C’est correct. Le lendemain matin, on prend la route pour le Centre des Arts de Hearst. Air Canada a temporairement égaré la guitare de Louis-Jean, alors je lui prête la mienne. C’est un beau spectacle, comme tous les autres de cette tournée. Après le show de la veille, j’en suis doublement reconnaissante.
Triste que ça finisse.
Semaine 7: Le retour
Ça fait une semaine que je suis de retour à la maison. Ouais, ça va. Le down post-tournée (aussi connu sous le nom de dépression post-production) n’a pas été si mal. J’ai passé à travers. C’est une condition très commune vécue par les artistes après une période intense de création ou d’activité. Les symptômes peuvent varier, d’un simple petit blues, à la confusion, à des éclats de larmes sporadiques, à des moments d’anxiété intense ou encore, à un requestionnement complet de ses choix de vie.
J’ai l’habitude. Je sais que ça va passer. Cette fois-ci, je qualifierais mon après-tournée de simple… Ennui.
Pourtant, c’est pas que c’est si excitant que ça être en tournée! Y’a en masse du « hurry up and wait ». Debout à 6h du matin pour prendre un avion, attendre à l’aéroport, attendre le sound check, attendre le show, faire le show, prendre une (ou quelques) bières et – BAM – soudain t’as une journée de 18 heures dans le corps! Et ça recommence le lendemain. Pourquoi est-ce que j’aime tant ça?!
J’ai une théorie. En tournée, on a le droit de « juste être », en plein dans le moment présent. Ha! Zen and the Art of Touring! Y’a une liberté dans toute cette attente. Dans un aéroport, t’as le droit de rien faire sauf regarder le monde ou lire un livre. Dans une chambre d’hôtel, t’as le droit de rien faire sauf regarder Say Yes to the Dress. Dans une voiture, tu ne peux rien faire sauf écouter de la musique et dans une loge, quand t’as une heure avant le show, t’as le droit d’être nerveuse puis juste penser à ta performance, à la repasser dans ta tête. Ou encore mieux, t’as le droit de juste dire des niaiseries avec ton musicien pour essayer de ne pas y penser.

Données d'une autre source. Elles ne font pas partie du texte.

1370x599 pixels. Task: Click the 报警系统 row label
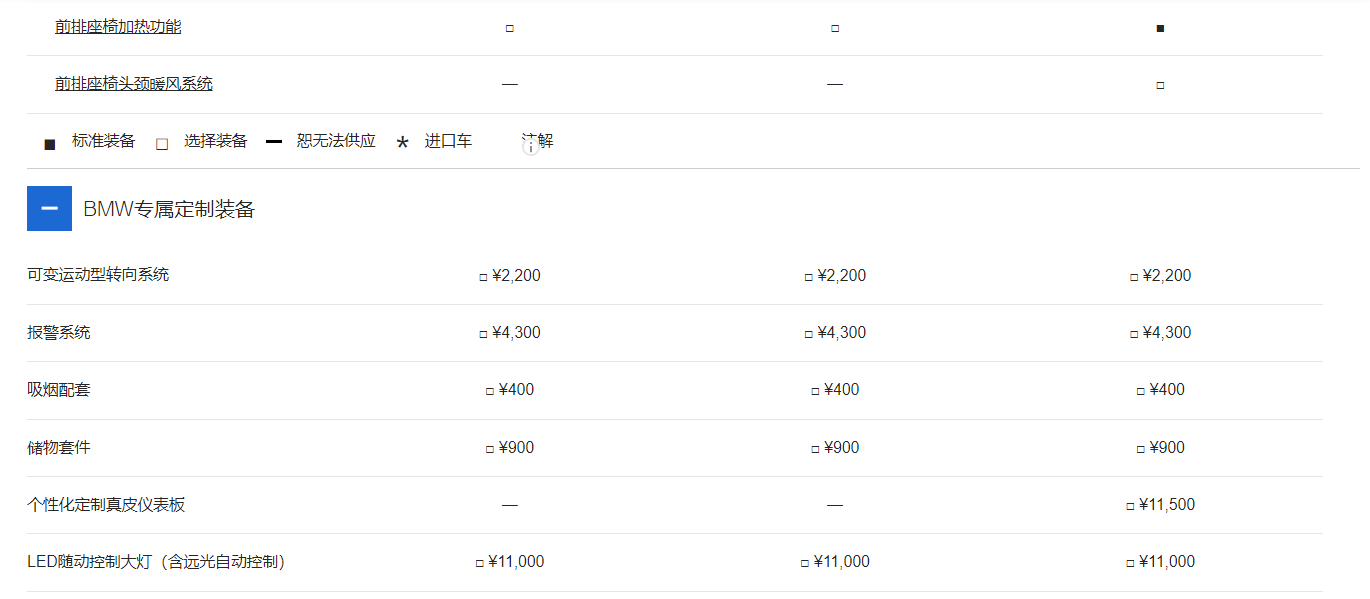coord(59,332)
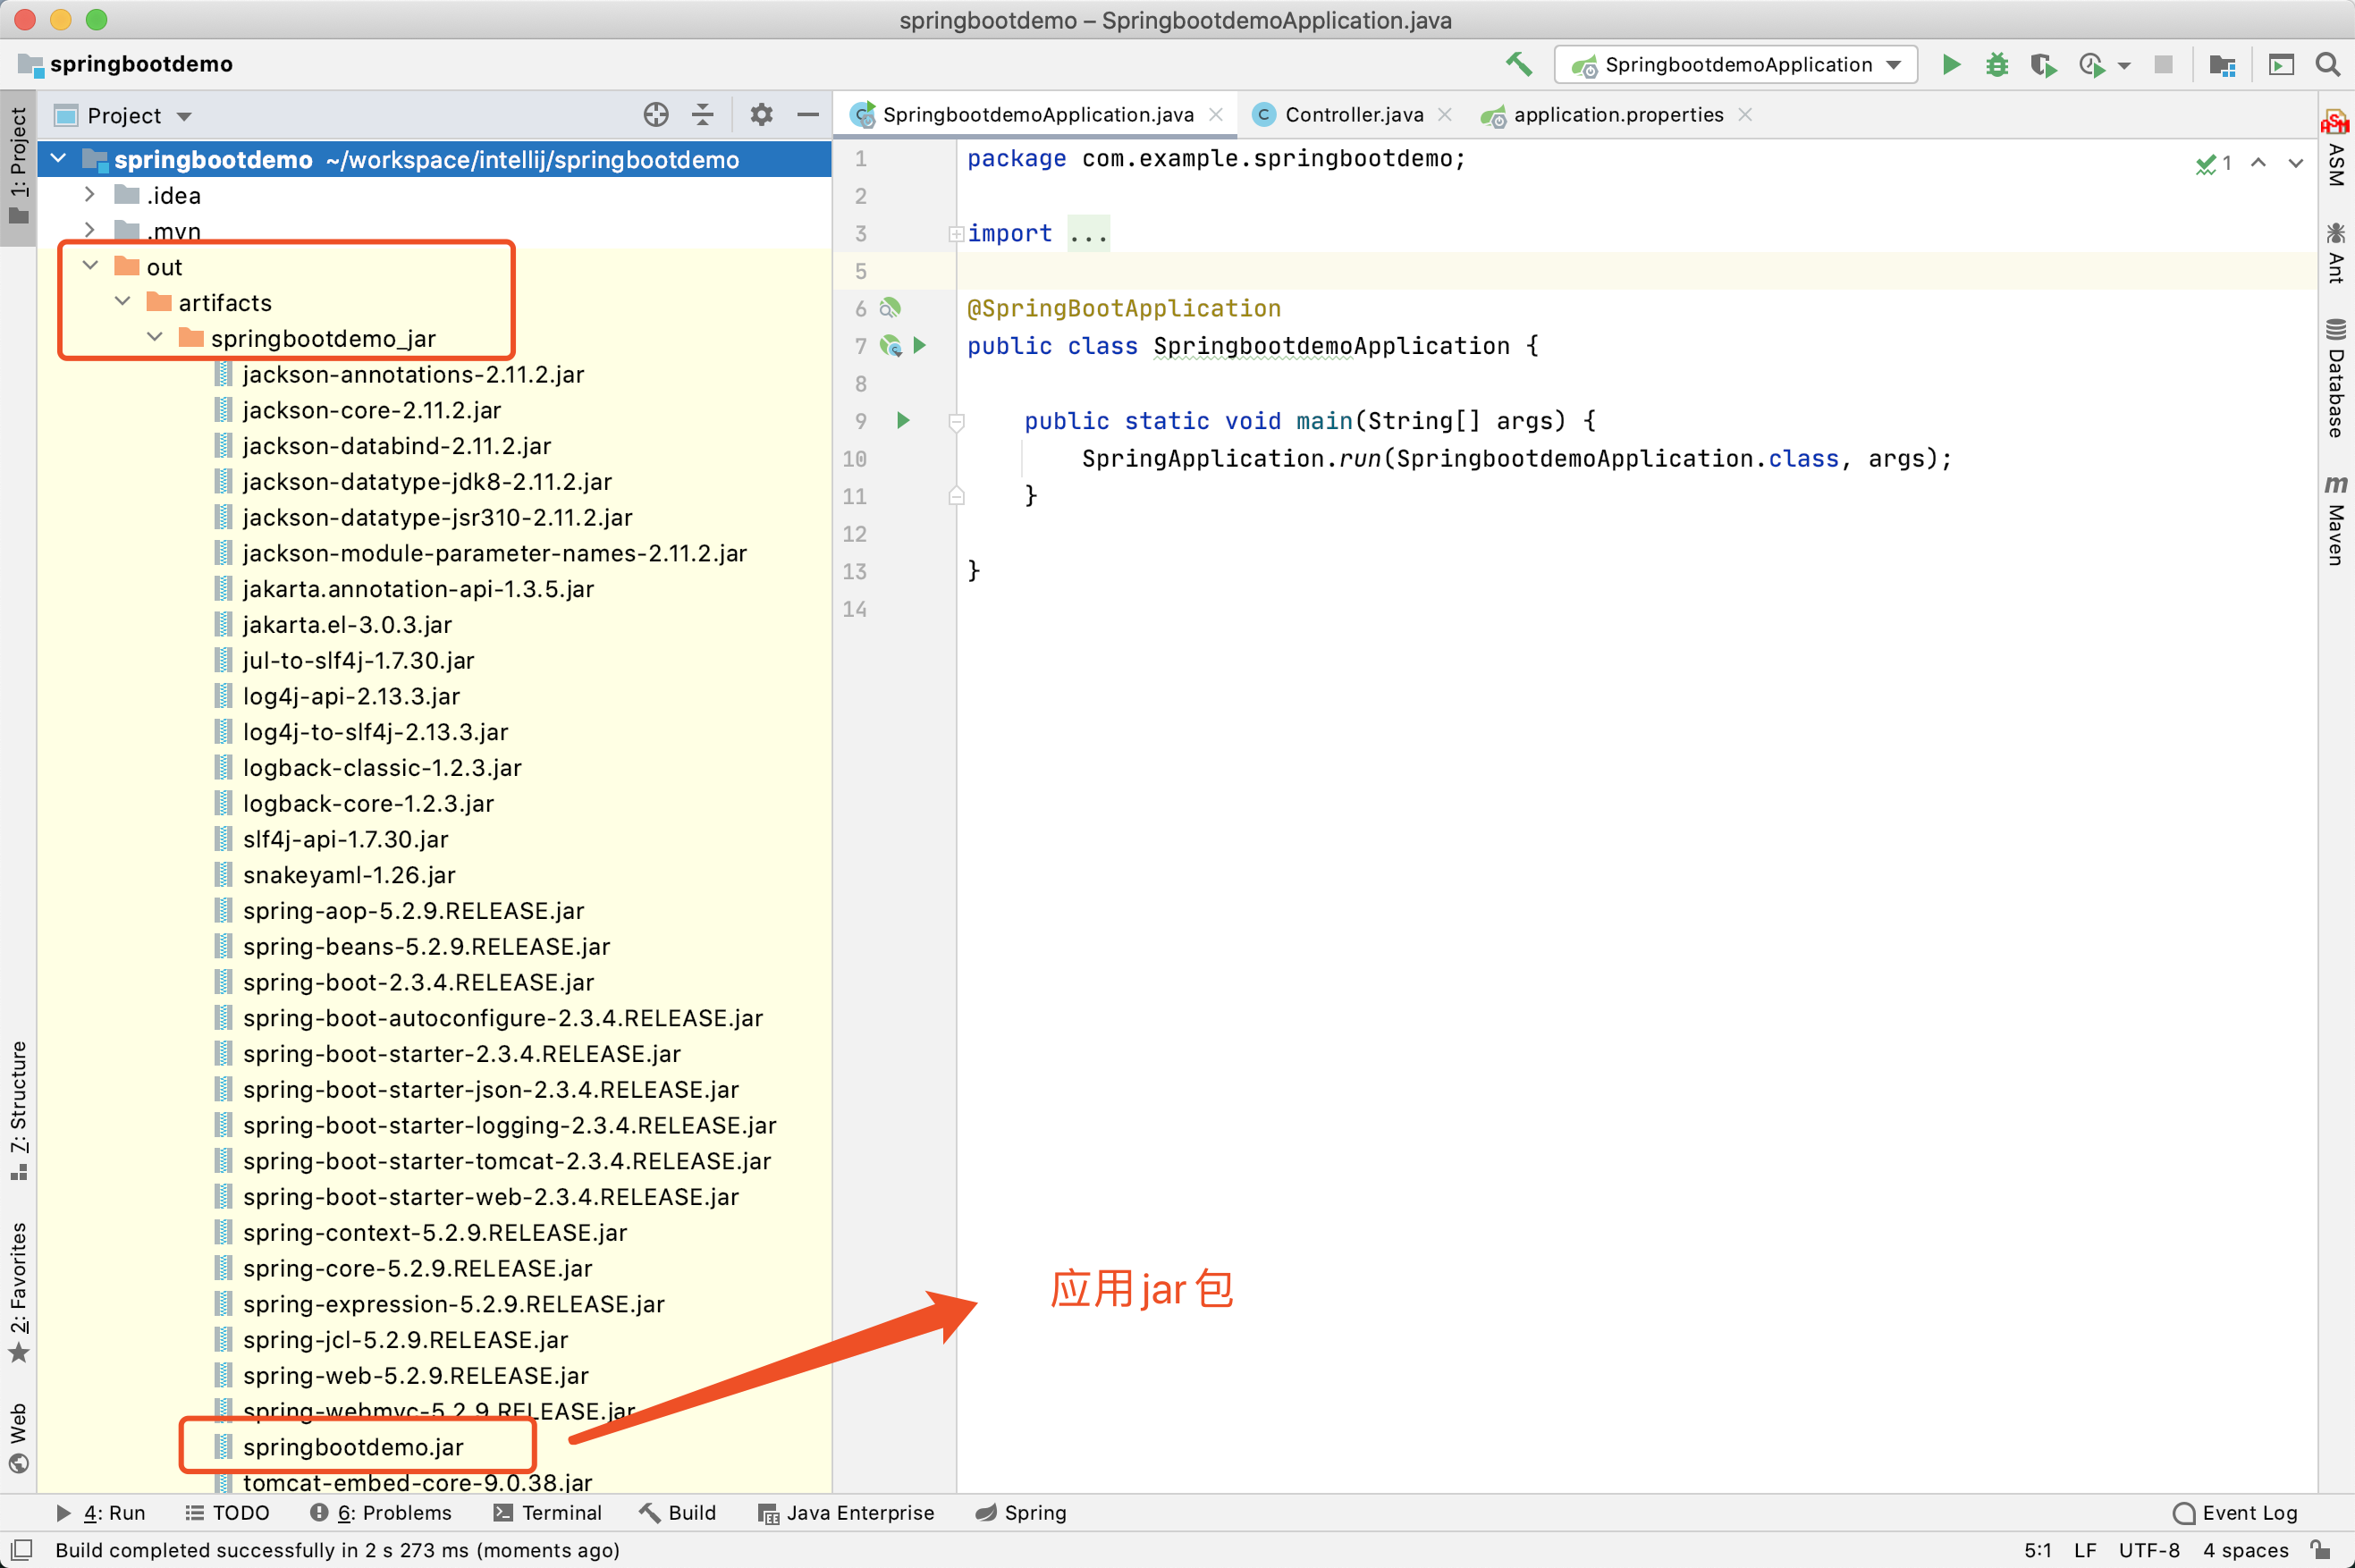Toggle the Structure side panel
Image resolution: width=2355 pixels, height=1568 pixels.
coord(18,1110)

Tout ça, ça doit me faire passer pour une paresseuse digne de ce nom! Ben non, je travaille fort sur la route quand même, je traîne mon portable partout comme tout le monde, je fais du bureau, fais de la promotion sur les médias sociaux, j’écris ce blog. Mais le faire dans le feu de l’action, sur la route, c’est gratifiant. C’est une preuve tangible que je ne fais pas tout ce travail pour rien.
À la maison, cette fois-ci, j’ai juste le sentiment que tout a ralenti. J’sais pas trop quoi faire de moi-même et en même temps, j’ai une urgence de recommencer. J’me bats un peu contre la phobie irrationnelle que je ne trouverai plus jamais de gigs. Maintenant, j’essaie de faire mon plan pour passer à la prochaine étape. Y’a juste un peu moins de mouvement autour de moi. J’suis pas sur un avion en chemin pour Whitehorse, j’suis chez moi, à mon bureau, en pyjama.
Y’a quand même des beaux côtés à rentrer à la maison, retrouver l’amoureux, revoir les amis… Et quand je me lève au milieu de la nuit pour aller pisser, je sais où est la toilette, les yeux fermés. Pas besoin de m’inquiéter que je vais tomber dans le bain ou foncer dans un mur par ce que je ne veux pas allumer la lumière. Faits vécus.
Un immense merci à Brbr de m’avoir invitée à partager ces petits moments avec vous.